The constant change of pairs also meant you had to be able to quickly communicate the whats and the hows of the code to your new partner, which sharpens your verbal skills as well.
The biggest problem that I could see was the strict division between the laptop owners and the more consultant-like people who changed code base every 20 minutes. Some people were not content with sitting in the same seat all night, so there’s room for improvement. Make sure to read Morten Nielsens summary of the sparring as well.
Why don’t you try a code sparring night in your office or with your local user group? If you do, tell me how it went and any suggestions you have for making this better.
EDIT: I am in no way claiming that I invented this kind of practice. I know that CodeRetreats are very similar and other kinds of pairing roulettes existed before I suggested Code Sparring.
October 30, 2009
For a few months I’ve been using a personal kanban board as a way to becoming more effective, efficient and knowledgeable about the process that goes into my work. It’s only been used for hobby and home projects, because that’s where I felt had lost control and stuff just kept piling up.
I’ve always known that my main problem was initializing too many projects only to become stressed out by everything, unmotivated and abandoning most of them halfway through, which in turn led to a sense of failure and broken promises, either to myself or to others. Therefore the Work In Process (WIP) limitations of a kanban board seemed like a very good idea, and I quickly set one up for free at Zen. After adding some WIP limitations to the Working column, I got started and the results came instantly: I’ve been finishing up some old projects that I’ve had in the back of my mind for years. All of a sudden I know that when I start a project, I will finish it. Even if it becomes stale or boring, I have to push through before I can move on to something that seems like more fun. Just knowing that is a great motivator for actually finishing stuff, thereby delivering some kind of value.

● DATA UNDER STUDY:

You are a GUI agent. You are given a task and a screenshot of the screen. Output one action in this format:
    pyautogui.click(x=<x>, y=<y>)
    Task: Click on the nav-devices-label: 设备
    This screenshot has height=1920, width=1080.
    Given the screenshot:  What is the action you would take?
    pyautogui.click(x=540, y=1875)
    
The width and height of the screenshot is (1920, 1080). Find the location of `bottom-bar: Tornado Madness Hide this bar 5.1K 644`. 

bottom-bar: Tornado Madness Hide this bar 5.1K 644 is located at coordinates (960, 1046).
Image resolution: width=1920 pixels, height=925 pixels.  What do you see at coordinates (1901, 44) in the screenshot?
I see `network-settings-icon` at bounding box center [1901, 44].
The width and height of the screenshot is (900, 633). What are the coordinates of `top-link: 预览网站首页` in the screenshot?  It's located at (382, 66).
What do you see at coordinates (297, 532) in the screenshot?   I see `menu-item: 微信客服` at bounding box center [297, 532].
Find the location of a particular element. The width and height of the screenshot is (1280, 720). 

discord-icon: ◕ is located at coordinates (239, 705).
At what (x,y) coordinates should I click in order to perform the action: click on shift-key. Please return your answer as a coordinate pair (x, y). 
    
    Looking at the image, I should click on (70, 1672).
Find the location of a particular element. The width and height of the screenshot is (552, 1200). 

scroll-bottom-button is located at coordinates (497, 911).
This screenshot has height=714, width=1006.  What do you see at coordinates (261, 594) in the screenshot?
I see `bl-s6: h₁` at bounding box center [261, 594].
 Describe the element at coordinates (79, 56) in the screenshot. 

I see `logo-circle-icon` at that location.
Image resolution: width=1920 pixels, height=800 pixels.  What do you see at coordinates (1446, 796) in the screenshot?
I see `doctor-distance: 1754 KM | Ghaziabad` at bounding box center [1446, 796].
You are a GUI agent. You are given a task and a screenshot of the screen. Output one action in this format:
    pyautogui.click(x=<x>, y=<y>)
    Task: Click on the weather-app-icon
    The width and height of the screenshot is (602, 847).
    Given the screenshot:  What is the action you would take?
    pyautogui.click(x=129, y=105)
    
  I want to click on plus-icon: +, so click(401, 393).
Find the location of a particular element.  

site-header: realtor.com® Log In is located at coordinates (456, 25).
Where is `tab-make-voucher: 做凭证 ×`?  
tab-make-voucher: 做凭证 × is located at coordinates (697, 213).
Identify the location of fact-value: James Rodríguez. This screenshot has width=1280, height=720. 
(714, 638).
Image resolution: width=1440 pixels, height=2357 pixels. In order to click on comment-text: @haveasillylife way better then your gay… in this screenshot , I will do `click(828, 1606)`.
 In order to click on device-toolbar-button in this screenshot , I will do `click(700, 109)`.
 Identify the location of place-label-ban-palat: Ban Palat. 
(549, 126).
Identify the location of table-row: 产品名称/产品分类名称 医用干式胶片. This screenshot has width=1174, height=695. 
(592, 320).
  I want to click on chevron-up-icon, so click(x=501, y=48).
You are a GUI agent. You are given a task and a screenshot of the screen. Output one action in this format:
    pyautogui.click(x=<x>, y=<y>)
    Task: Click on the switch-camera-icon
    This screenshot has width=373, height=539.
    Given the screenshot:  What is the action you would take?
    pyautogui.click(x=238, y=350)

● WORK TO COMPLETE:
1. How would you render this sentence from the kanban and code sparring text in Spanish: "All of a sudden I know that when I start a project, I will finish it."
2. Could you supply the next part of the kanban and code sparring text, picking up right after its final sentence?

● EXPECTED OUTPUTS:
1. De repente sé que, cuando empiezo un proyecto, lo terminaré.

2.
My kanban board is very simple: I have a backlog, a Working column, a Complete column and an archive (where items I’ve finished long ago go). It seems almost too simple compared to what large teams use, but hey – there’s no team in I (and vice versa). The Working column has a WIP limit of 2 items, of which one can be computer related (e.g. reading the RSpec Book) and one can be related to something else (e.g. painting the walls). I noticed that if I allow myself to do two or more computer related tasks at once, I jump back and forth depending on the mood. That in turn leads to the pace feeling a bit slow, which lowers the motivation to work on stuff even more, which makes the pace even slower and so on…
I’ve actually completed many more items than are in the Complete column above. I’ve just moved them into the “Archive” column. Just so you know.
Since I only have three columns, the visualization part of the kanban isn’t as prominent as when you’re working on a bigger team. Neither the backlog nor the Complete column can be bottlenecks, all I have to analyze from this perspective is the Working column, and it’s always full. I tried having more columns in the beginning, just to be able to identify bottlenecks, but it always felt contrived.
So the steps for you to get started with a personal kanban are very few:
- Create a board with columns and determine the initial Work In Process limits (you can change them later, it’s an open process).
- Create tasks/stories and put them in the backlog.
- Start pulling from the backlog.
- Analyze what goes well and what doesn’t, and start reaping the benefits of actually getting things done. It sure feels good pulling items into that column.
Once those darn walls are painted, my fiancee and I will put up a common kanban board for both of us in that room (the guest room/office). I’ll report on that in a future blog post.